> [Text section]:
==============================
Within the larger Monogatari-verse, a recap of sorts will help to better position Suruga Kanbaru. A large part of the Monogatari-verse hinges on the suppressed love triangle (original application) between Koyomi Araragi, Hitagi Senjougahara and Tsubasa Hanekawa. Despite Hanekawa-san’s earlier help when he was turned into a vampire, Araragi-kun helps Senjougahara-san and she claims him as hers. Hanekawa-san may or may not remember all the details of her initial brush with the supernatural. We will get a better appreciation of the fine details after the last two instalments of Kizumonogatari hit the screens. No matter. Hanekawa’s stress over losing Araragi plus her miserable family/ not-family situation were enough to set lose at least two violent supernatural manifestations.
Araragi-kun just seems to attract supernaturally troubled young women, or perhaps trouble is drawn to his shadow-inhabiting ruined vampire, Kaii (oddity, abnormality, aberration), Kaii-devouring, adopted contractee Shinobu Oshino (Aka: the iron-blooded, hot-blooded, cold-blooded 598 year and some 10 month old Kiss-Shot-Acerola-Orion-Heart-Under-Blade) who now appears as a sometimes sullen, always haughty 8-year-old girl who needs an occasional drink of blood and donut offerings from her “master”). If one really cares to delve deep into Monogatari-verse lore, the problem lies with the deity-bereft Kitashirahebi (Northern White Snake) Shrine. It is a supernatural gravity well and all manner of weirdness is going to pop up around town until it is properly dealt with – but that’s another story.
Senjougahara is in the center of her own secondary love triangle: she was a highly regarded junior high school athlete before she lost her mass to a crab-god. Her only peer was Suruga Kanbaru, the one-year-younger girls’ basketball ace who also had a strong but never acted upon crush on her. Suruga had even gone as far as begging for cram-school lessons so that she could follow Senjougahara to a prestigious private high school, (per LN) only to lose her to an idiot boy with a dodgy reputation. Once again Suruga wished on the cursed monkey paw but this time she learned how it worked.
Rather than just conjuring up horribly bad resolutions to one’s wishes, the damn thing takes over one’s body and beats the living shit out of anyone in the way. Use it two too many times and you are stuck with a homicidal super-powered simian appendage that can sleep-walk you into murderous rampages. Araragi-kun was set to handle the situation by getting swatted around by an enraged super-powered young woman, until Senjougahara intervened and defused Suruga’s jealousy by denying Suruga’s love and then trivialising it by offering her a Class-S “petit-soeur” relationship. Kill my boyfriend and I will hate you and do everything I can to kill you… Or you can take the consolation prize and I will dote over you a bit.
That was rough on Suruga’s feelings and desires but it was enough to use her heartstrings to bind up the jealous demon. Senjougahara is a lot more confident and adventurous now that she has been cured of her affliction.
==============================
> [Set tasks]:
[A] Repeat word for word the part of the Monogatari passage starting with "That was rough" and going on through "of her affliction.".
[B] In the Monogatari passage, which sport did Suruga Kanbaru excel at in junior high school?
The data after this Monogatari passage comes from a separate source.

> [Data block]:
==============================
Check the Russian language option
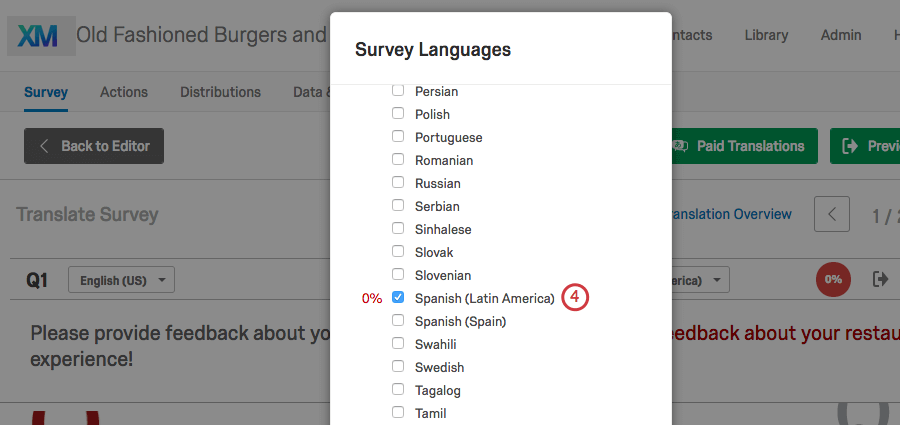Screen dimensions: 900x425 pos(398,183)
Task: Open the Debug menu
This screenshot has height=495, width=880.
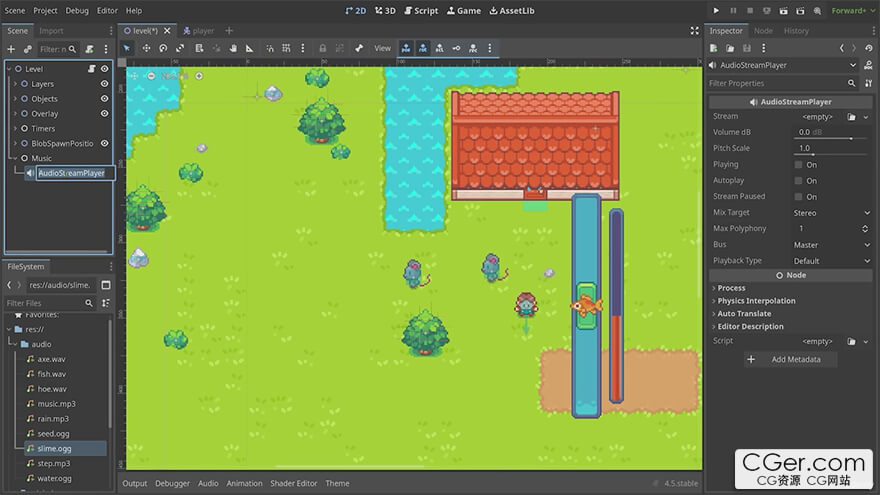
==============================
> [Final answers]:
[A]
That was rough on Suruga’s feelings and desires but it was enough to use her heartstrings to bind up the jealous demon. Senjougahara is a lot more confident and adventurous now that she has been cured of her affliction.

[B] Basketball; she was the girls' basketball ace.